Response. In cases where the data consists of a single smooth structure and is partitioned into K>1 feature groups, we expect that the partitions will each capture a structure similar to the original data, at least in the model we analyzed in Section 4. This will result in redundant embeddings that are similar to an embedding using all features. In Section G of the appendix, we explain it in more detail, along with other related scenarios of over-selecting or under-selecting K.
Response to other comments and concerns:
(Experimental Design). The methods' demonstration in terms of visualization is straightforward, while other evaluations of the experimental results are barely done (beyond what is shown in Table 2).
Response: We refer the reviewer to our response to Question 1 from reviewer 92va.
(Other Streng. And Weak.). Only a single real-world example is presented in the main test and another in the appendices.
Response. Based on the reviewer comment, we conducted a new experiment using a liver scRNA-seq dataset [A] that contains two biological organizing factors: the circadian cycle process and cellular zonation (spatial organization of cells in liver layers). The data consists of 6,889 cells, where each cell is annotated by the circadian time at which it was captured (ZT00, ZT06, ZT12, ZT18), which follows a cyclic pattern, and its location within the liver (Layer 1-8), where cells from adjacent layers share biological relationships.
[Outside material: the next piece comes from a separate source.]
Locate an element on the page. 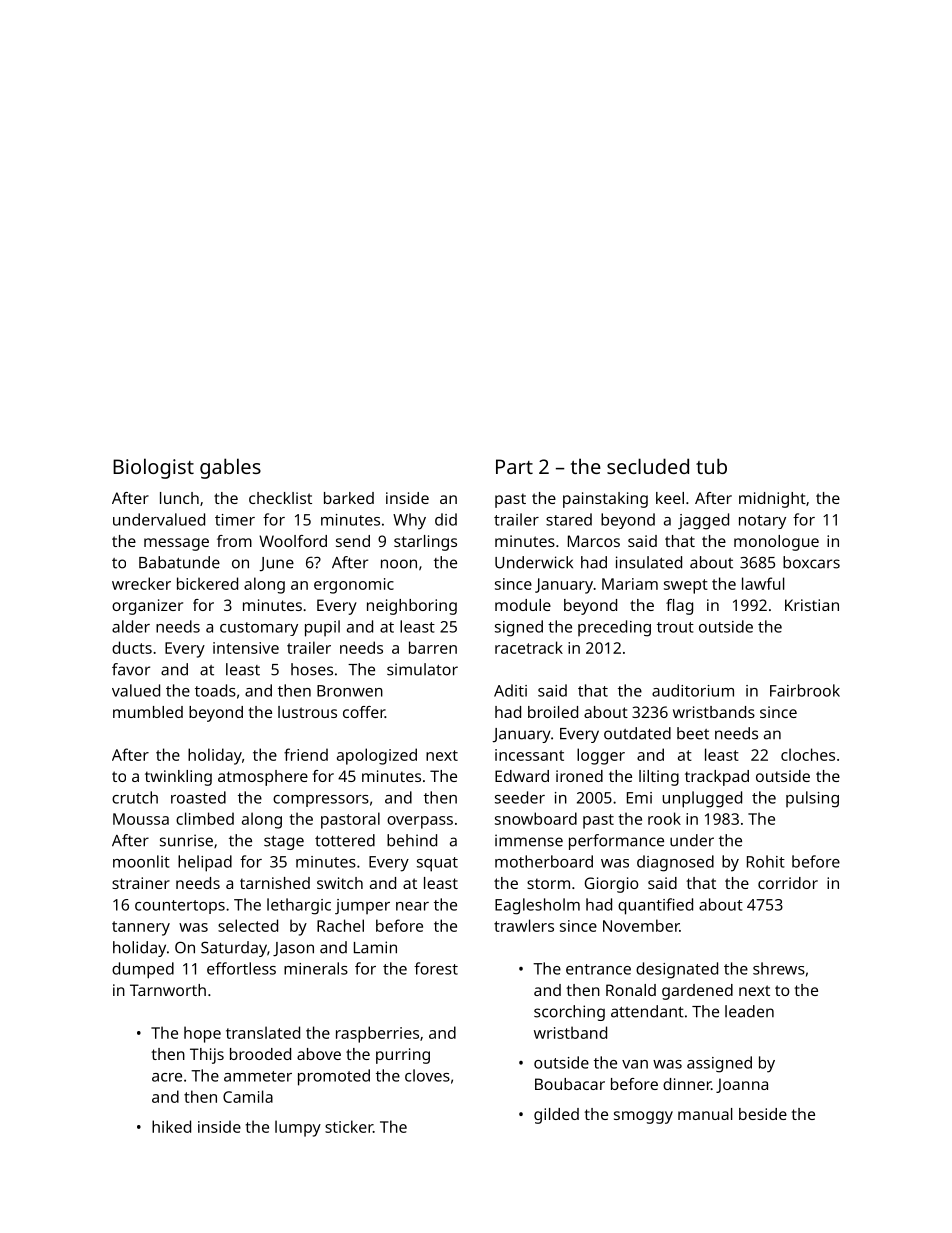 The width and height of the image is (952, 1233). Marcos is located at coordinates (594, 541).
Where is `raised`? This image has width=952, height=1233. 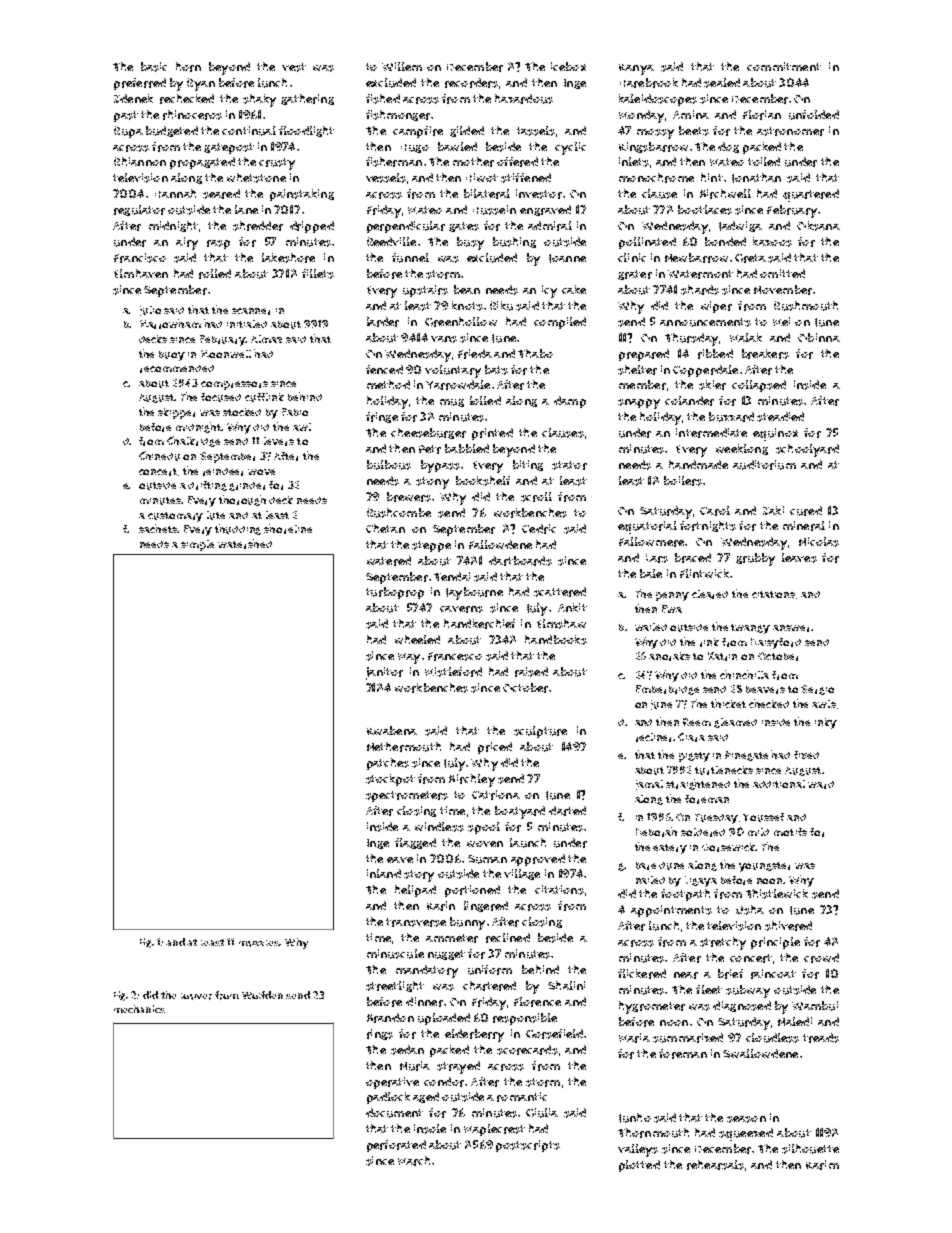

We apply standard preprocessing on the data before applying our partitioning approach. A comparison of the traditional tSNE embedding with tSNE embeddings based on the extracted partitions is provided in https://anonymous.4open.science/r/FP-70F4/
The comparison includes:
- liver_circaidan_PCA10 - This figure demonstrates how the circadian process is reflected across different embeddings.
- liver_layer_PCA10- This figure illustrates how the zonation is captured in the embeddings, by overlaying each layer subpopulation separately on top of the entire embedding.
- Note: The "PCA10" indicates that we used PCA with ten dimensions within the preprocessing. Additional files ending with ``PCA20’’ are included as well, and in these we used PCA with twenty dimensions.
To conclude, the traditional tSNE embedding provides a single visualization where both processes are shown together. While the embedding contains four clusters, the cyclic structure defining the circadian cycle is less evident. However, the embedding based on Partition 2 does reveal both clusters and the cyclic structure. Additionally, while zonation is visible in the traditional t-SNE, it appears less distinct compared to the clearer and more progressive representation of zonation in the embedding based on Partition 1, which aligns better with the zonation layers.
[A] Droin, C. et al. Space-time logic of liver gene expression at sub-lobular scale. Nature metabolism 3, 43-58 (2021).
After reading the authors' rebuttal and other reviewers' comments, I believe there is a consensus on the validity of the work, with the main criticism (raised by reviewer 92va and myself) referring to a more comprehensive evaluation against strong baselines. This issue was reasonably addressed by the authors (especially considering time constraints), so I will raise my score accordingly.
This paper proposed to embed high-dimensional data via partitioning features using Laplacian smoothness optimization. It improves classical techniques and provides theoretical results of optimization and related asymptotic analysis. Reviewers praised that the proposed approach is origin, the paper is well written, and the theoretical results are supported with clear explanations and detailed proofs. Reviewers also raised concerns regarding the validation of the proposed work and the selected datasets. Authors’ responses to these concerns are satisfactory. Overall, this is a high-quality work, so the strong acceptance is recommended.